What to work on:
Lay out the lines as a Markdown table with the columns "Row" and "Line", starting at the line that contains "Click the black square icon beside ENTERPRISE" and ending at the line that contains "Action: click(x=268, y=281)". Number each row and leave out any blank lines.
--
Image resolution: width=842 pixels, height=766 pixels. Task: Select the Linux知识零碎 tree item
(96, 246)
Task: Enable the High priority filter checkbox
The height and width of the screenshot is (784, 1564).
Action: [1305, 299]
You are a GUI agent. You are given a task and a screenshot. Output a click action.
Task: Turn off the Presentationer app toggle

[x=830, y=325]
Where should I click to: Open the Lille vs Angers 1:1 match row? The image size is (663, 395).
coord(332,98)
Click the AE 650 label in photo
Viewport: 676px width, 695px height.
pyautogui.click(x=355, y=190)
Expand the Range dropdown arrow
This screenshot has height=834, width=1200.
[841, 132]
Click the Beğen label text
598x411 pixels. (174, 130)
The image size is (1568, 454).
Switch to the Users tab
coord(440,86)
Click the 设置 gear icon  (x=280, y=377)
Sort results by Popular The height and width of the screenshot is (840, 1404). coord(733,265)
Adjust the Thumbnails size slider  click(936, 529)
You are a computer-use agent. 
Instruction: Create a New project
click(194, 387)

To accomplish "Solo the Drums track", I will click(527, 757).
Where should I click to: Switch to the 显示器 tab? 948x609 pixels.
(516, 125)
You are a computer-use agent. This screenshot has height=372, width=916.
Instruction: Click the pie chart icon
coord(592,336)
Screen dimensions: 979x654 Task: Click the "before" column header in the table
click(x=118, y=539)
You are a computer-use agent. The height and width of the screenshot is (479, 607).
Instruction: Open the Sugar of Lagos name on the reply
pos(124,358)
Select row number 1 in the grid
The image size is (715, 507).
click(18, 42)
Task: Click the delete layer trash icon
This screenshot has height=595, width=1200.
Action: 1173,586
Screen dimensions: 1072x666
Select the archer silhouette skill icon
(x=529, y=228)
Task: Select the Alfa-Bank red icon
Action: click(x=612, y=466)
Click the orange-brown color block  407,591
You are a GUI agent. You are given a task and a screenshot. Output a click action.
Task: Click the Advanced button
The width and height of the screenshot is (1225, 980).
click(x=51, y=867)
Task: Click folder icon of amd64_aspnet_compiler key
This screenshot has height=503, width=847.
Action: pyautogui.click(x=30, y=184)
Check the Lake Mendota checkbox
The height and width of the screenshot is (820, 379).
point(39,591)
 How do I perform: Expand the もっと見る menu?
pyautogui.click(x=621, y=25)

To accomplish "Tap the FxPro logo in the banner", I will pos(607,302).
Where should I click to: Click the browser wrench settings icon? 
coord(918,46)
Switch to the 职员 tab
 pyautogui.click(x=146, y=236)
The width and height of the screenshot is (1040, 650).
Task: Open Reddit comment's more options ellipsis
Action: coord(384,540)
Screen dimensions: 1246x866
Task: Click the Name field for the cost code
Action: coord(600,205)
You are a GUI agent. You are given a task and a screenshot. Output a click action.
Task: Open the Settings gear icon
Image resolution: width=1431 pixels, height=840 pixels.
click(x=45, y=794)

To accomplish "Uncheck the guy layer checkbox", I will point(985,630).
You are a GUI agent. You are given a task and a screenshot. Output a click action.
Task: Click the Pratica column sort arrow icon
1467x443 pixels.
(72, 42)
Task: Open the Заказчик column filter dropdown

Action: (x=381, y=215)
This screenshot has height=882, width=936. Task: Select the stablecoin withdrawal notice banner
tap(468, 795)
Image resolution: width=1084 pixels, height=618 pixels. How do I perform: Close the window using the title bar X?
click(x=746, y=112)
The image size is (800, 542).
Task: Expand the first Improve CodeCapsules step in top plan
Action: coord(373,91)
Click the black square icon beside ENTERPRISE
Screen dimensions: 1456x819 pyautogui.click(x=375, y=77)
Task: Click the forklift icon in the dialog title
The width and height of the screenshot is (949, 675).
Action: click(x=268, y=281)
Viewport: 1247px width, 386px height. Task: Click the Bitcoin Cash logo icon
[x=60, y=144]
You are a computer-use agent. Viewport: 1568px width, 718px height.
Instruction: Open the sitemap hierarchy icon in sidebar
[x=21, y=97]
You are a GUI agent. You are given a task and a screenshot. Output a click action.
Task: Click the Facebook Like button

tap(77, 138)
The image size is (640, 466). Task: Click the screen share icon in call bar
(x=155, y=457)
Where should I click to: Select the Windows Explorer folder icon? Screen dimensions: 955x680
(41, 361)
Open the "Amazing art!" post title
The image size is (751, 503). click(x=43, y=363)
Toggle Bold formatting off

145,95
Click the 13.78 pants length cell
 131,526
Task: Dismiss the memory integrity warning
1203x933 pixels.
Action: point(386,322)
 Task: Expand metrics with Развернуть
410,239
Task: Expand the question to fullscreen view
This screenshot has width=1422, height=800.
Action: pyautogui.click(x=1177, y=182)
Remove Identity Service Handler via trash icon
--
Response below:
| Row | Line |
|---|---|
| 1 | Click the black square icon beside ENTERPRISE |
| 2 | Screen dimensions: 1456x819 pyautogui.click(x=375, y=77) |
| 3 | Task: Click the forklift icon in the dialog title |
| 4 | The width and height of the screenshot is (949, 675). |
| 5 | Action: click(x=268, y=281) |